In industrial applications, circular systems possess the natural ability to rotate bi-directionally, which essentially provides redundancy to maintain higher system reliability. This paper proposes a new model of bi-directional circular multi-state system with a spatiotemporal sliding window for sequential tasks (BCMS4W-ST). The system contains n mutually independent multi-state elements (MEs) in a circle and can rotate bi-directionally. The system functionality depends on the ability of r consecutive MEs starting from any ME in either counterclockwise or clockwise directions for completing pre-specified sequential tasks within a limited completion time. A universal generating function technique is employed to describe and evaluate the system reliability. The reliability model is built by considering feasible performance assignment schemes of involved consecutive MEs, and a dynamic programming algorithm is introduced to efficiently determine the assignment scheme with the shortest completion time. Numerical experiments have demonstrated the proposed system model and the suggested algorithm. Finally, the element sequencing optimization for BCMS4W-ST is investigated as a viable way to improve system reliability.
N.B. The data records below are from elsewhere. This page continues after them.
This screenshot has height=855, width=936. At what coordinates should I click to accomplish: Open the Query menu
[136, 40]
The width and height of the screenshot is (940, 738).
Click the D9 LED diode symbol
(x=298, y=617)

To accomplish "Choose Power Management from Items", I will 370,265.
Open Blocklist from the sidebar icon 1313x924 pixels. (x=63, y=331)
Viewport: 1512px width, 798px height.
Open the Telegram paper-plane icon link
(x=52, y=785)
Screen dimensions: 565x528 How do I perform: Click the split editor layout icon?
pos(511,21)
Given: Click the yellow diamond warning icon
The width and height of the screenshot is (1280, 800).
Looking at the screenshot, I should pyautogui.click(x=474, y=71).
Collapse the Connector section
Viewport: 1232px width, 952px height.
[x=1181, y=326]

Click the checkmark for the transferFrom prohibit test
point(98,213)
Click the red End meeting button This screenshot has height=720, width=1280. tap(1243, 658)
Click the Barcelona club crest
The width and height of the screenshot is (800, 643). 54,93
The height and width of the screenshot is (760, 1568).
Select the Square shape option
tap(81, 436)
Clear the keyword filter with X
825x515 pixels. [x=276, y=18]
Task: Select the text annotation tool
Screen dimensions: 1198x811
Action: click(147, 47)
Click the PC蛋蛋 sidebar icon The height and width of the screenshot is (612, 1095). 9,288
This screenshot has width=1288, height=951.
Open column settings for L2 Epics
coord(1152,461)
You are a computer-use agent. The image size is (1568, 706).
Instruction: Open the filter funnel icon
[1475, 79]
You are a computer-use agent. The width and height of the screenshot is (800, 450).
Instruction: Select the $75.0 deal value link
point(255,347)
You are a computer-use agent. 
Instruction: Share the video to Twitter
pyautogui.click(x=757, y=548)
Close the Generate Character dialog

The proposed model and method support reliability analysis and improvement of circular multi-state sliding window systems with bi-directional rotation mechanism for completing sequential heterogeneous tasks.

Suggested Citation

  • Wang, Wei & Lin, Mingqiang & Si, Peng & Wang, Yan & Fan, Binning, 2023. "BCMS4W-ST: On the Bi-directional Circular Multi-State System with Spatiotemporal Sliding Window for Sequential Tasks," Reliability Engineering and System Safety, Elsevier, vol. 240(C).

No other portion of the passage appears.